**Passage to read:**

Many such politicians are also wedded to the neo-liberal economic policy based on profit seeking and high economic growth without real concern for social justice and ecological stewardship. Developers, bankers, investors and others from the wealthy economic elite have critical influence on government policies compared to the rakyat.
On the other hand, genuine environmentalists – not those pseudo ones serving certain political interests – are concerned with the impact of ‘development’ on our ecology, social relations, social justice and inter-generational rights. They are not in the fight for power and the benefits that come with it. Consistent with this perspective, CAP and SAM have been non-partisan on party politics and opposed projects that we were convinced would not be in the long-term interest of society, regardless of the political parties promoting them.
For example, we opposed the Komtar project on the ground that it was not economically viable, would create traffic congestion, and destroy the unique beauty of our urban heritage. We have been proved right with the lack of demand for space there, traffic congestion in the surrounding areas, and the mushrooming of ugly high-rise buildings all over the city.
We also initiated an alliance of civil society groups which campaigned against and stopped the proposed massive development of Penang Hill by the Berjaya group.
We tried to stop the Bakun project, even by taking the matter right up to the Court of Appeal, but we did not succeed because of the timidity of our courts and the power of those behind the project. The project has destroyed virgin rainforest the size of Singapore, causing irreplaceable ecological losses and heavy financial loss to the government and government-linked companies which are continuing. To create demand for the excess energy generated, the Sarawak state government is trying to lure energy-guzzling and polluting industries like aluminium and steel.
You are wrong in alleging that we did not object to the land reclamation carried out by the previous administration. The decision on the reclamation and the decision to award the contract to a particular company without tendering were taken in secret by the State Exco. It was only much later, after the contract had been signed and work had started, that the public came to know about it. We criticised it and organised the coastal fishermen affected by the project to oppose and resist the reclamation. It is to prevent such bad practice, which would inevitably produce financial loss to the people and damage to the environment, that, when you announced the mega-project in 2011, CAP, SAM and other civil society groups opposed it and called for a study on its viability and need.
In the light of this record, it is highly irresponsible and unethical for you to accuse us of being selective in our criticism and of being aligned to the Barisan Nasional. We can understand that you are under pressure and mounting tension with the elections coming closer but you must be careful with your comments and not make wild allegations. That is what marks a statesman from a quarrelsome politician.

**Actions to take:**
1. For each statement, say whether it agrees with the letter, and quote the words that decide it: (a) the civil society alliance stopped the proposed development of Penang Hill; (b) the challenge to the Bakun project succeeded at the Court of Appeal; (c) the public learned of the land reclamation before the contract was signed.
2. Duplicate the passage of the letter that begins at the words "We tried to" and stops after "aluminium and steel.".
The items that follow have no connection to the letter.

**Recorded data:**
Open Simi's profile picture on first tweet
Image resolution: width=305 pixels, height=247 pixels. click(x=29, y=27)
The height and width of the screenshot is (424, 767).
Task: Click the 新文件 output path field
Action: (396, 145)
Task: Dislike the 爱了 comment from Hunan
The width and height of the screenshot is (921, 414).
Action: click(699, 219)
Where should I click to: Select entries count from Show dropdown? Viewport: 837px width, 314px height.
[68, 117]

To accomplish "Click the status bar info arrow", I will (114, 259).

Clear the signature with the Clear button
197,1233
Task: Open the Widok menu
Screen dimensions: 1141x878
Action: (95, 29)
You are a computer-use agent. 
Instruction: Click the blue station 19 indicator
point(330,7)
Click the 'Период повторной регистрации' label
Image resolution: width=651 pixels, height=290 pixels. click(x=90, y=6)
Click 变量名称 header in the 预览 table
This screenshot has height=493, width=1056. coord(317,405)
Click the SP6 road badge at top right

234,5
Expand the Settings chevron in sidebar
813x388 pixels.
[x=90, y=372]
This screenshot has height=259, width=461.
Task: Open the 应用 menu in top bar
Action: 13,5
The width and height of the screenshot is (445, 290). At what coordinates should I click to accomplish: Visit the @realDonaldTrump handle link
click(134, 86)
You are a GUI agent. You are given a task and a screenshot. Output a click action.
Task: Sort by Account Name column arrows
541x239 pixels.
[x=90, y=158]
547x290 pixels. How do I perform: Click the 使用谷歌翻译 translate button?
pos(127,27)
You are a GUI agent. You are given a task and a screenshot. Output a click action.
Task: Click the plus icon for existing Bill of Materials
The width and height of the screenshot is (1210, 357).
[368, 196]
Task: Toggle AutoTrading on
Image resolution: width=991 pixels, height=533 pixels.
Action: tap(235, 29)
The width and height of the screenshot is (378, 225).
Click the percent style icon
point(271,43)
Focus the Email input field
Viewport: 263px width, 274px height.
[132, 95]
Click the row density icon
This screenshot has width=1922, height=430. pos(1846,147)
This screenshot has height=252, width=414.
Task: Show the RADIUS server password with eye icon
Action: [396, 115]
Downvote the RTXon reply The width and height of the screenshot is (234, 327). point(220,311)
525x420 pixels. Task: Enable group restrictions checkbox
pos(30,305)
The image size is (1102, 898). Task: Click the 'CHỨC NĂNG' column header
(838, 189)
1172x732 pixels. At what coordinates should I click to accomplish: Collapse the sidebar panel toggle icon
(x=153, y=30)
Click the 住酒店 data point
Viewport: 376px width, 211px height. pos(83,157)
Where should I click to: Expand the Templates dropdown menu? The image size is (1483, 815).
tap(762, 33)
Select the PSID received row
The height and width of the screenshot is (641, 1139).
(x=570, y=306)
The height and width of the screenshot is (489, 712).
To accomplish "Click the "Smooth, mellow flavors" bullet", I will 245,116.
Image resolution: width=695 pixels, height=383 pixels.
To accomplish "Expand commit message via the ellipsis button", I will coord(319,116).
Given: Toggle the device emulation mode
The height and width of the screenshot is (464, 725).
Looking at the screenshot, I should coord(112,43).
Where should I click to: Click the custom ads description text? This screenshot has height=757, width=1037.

**Task-by-task answers:**
1.
(a) Yes: "campaigned against and stopped the proposed massive development of Penang Hill by the Berjaya group"
(b) No: "we did not succeed because of the timidity of our courts and the power of those behind the project"
(c) No: "It was only much later, after the contract had been signed and work had started, that the public came to know about it."

2.
We tried to stop the Bakun project, even by taking the matter right up to the Court of Appeal, but we did not succeed because of the timidity of our courts and the power of those behind the project. The project has destroyed virgin rainforest the size of Singapore, causing irreplaceable ecological losses and heavy financial loss to the government and government-linked companies which are continuing. To create demand for the excess energy generated, the Sarawak state government is trying to lure energy-guzzling and polluting industries like aluminium and steel.